Thursday, July 12, 2007
Wired reports: [edited]
NA passed down through generations of mothers could help answer big questions about the human journey across continents, thanks to a massive new database created by the The Genographic Project.
The project has already yielded some provocative evidence about modern humans' interactions with Neanderthals. The DNA data shows no evidence of mutations known to be common in Neanderthals, which suggests that modern humans - at least those of European descent -- may not have mated with the long-extinct humans.
"We don't see any Neanderthal lineages in the European gene pool," said Spencer Wells, a population geneticist and director of the Genographic Project. "It would be my guess that there was no interbreeding. I can’t imagine that humans and Neanderthals didn't give it a try - maybe they formed infertile offspring. But it's speculative."

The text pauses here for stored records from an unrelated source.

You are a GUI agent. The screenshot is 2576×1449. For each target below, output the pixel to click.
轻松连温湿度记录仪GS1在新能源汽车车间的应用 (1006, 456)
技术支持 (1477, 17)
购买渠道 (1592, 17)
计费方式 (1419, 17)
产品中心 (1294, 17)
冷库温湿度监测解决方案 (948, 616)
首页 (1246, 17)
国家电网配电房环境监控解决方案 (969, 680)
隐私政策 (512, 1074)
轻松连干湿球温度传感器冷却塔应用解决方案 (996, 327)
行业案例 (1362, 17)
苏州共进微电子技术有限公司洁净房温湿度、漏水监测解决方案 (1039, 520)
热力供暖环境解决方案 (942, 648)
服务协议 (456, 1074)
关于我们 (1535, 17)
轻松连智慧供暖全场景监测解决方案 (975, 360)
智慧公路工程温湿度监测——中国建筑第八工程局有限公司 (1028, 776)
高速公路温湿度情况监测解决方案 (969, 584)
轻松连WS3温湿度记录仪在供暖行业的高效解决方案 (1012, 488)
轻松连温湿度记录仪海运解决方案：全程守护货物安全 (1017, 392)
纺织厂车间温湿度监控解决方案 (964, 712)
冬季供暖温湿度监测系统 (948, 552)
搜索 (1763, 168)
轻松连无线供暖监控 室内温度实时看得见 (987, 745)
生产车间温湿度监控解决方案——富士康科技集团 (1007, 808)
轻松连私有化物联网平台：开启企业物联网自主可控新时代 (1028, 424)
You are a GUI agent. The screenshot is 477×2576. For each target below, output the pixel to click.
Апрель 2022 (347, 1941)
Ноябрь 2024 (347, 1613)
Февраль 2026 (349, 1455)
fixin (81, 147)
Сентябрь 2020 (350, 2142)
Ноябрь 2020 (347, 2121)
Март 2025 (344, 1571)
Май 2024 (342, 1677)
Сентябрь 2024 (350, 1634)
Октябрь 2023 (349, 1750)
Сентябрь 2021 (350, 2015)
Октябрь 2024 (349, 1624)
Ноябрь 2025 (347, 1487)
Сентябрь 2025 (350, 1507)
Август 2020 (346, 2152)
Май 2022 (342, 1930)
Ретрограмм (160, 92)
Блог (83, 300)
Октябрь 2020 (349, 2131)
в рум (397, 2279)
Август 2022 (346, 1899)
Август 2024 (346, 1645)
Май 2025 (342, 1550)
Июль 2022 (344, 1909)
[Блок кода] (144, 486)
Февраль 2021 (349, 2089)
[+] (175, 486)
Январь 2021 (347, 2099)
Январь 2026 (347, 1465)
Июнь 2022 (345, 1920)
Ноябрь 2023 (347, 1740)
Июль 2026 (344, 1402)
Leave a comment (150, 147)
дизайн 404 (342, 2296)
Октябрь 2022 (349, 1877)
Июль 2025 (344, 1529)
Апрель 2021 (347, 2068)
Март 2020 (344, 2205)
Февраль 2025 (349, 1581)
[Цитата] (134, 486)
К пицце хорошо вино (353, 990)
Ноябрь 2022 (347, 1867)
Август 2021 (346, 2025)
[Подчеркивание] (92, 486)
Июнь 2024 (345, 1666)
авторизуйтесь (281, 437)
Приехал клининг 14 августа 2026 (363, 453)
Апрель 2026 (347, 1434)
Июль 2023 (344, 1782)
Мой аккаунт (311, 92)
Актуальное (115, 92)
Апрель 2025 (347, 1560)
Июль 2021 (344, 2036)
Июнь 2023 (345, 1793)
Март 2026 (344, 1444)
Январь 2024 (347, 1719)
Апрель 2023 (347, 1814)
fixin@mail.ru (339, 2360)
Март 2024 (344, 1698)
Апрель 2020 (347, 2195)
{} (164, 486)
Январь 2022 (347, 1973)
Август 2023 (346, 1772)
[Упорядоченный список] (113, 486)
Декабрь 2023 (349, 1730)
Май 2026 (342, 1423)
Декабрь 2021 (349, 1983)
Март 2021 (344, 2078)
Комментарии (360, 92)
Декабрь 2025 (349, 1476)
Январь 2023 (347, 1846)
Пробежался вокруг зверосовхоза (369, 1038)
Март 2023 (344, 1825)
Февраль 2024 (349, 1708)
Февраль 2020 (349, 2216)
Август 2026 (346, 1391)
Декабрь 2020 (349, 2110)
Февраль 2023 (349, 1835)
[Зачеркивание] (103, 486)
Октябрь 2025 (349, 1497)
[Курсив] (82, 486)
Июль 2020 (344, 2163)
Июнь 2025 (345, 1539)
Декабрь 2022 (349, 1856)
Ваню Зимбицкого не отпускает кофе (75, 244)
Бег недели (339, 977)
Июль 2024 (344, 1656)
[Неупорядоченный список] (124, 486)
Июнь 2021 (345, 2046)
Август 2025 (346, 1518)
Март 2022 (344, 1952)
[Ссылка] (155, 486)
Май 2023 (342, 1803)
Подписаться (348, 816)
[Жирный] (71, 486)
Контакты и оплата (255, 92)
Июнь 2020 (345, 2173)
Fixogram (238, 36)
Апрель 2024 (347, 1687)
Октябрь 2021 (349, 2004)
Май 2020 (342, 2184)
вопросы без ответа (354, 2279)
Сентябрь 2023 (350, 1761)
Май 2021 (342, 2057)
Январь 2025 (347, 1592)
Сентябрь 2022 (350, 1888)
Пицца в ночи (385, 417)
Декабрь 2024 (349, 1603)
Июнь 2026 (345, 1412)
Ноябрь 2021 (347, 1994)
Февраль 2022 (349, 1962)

The database is the tip of the iceberg for a burgeoning field of science called genetic anthropology, which involves combining DNA data with physical evidence and histories of past civilizations. The database contains more samples than in any previous collection of its kind. As scientists study it further, they expect a detailed history of human migration in Europe will emerge.
Researchers collected mitochondrial DNA, or mtDNA, from nearly 80,000 people, who received a report on how their ancestors came to live where they live.
The scientists analyzed mutations in the samples, which came mostly from people of European descent who could afford the $100 fee (another somewhat controversial arm of the project is analyzing mtDNA mutations in indigenous people).
IBM and the National Geographic Society launched the $40 million project in 2005. The database will become publicly available Friday, and the researchers published their first results in the open-access journal PLoS Genetics.
While many scientists believe the new information will be a boon for research, others take issue with the Genographic Project's methods.
The scientists partially analyzed many mutations in nearly 80,000 samples. Instead, said Hans Bandelt of the University of Hamburg, one of the world's foremost mtDNA experts, it would have been more useful to completely sequence a smaller number of samples to get a more complete picture of mutations that have emerged since the Ice Age.
"For the time span of 15,000 to 5,000 years ago, where additional information is badly needed, the genographers can hardly offer anything useful," said Bandelt.
But Stanford University population geneticist Peter Underhill said whole mtDNA-genome sequencing is too expensive. As the project adds information about indigenous people, he added, the database will become even more powerful.
"If you couple their strategy with a breathtaking inventory of DNA samples," Underhill said, "then you've got a powerful, high-definition image of the genetic landscape."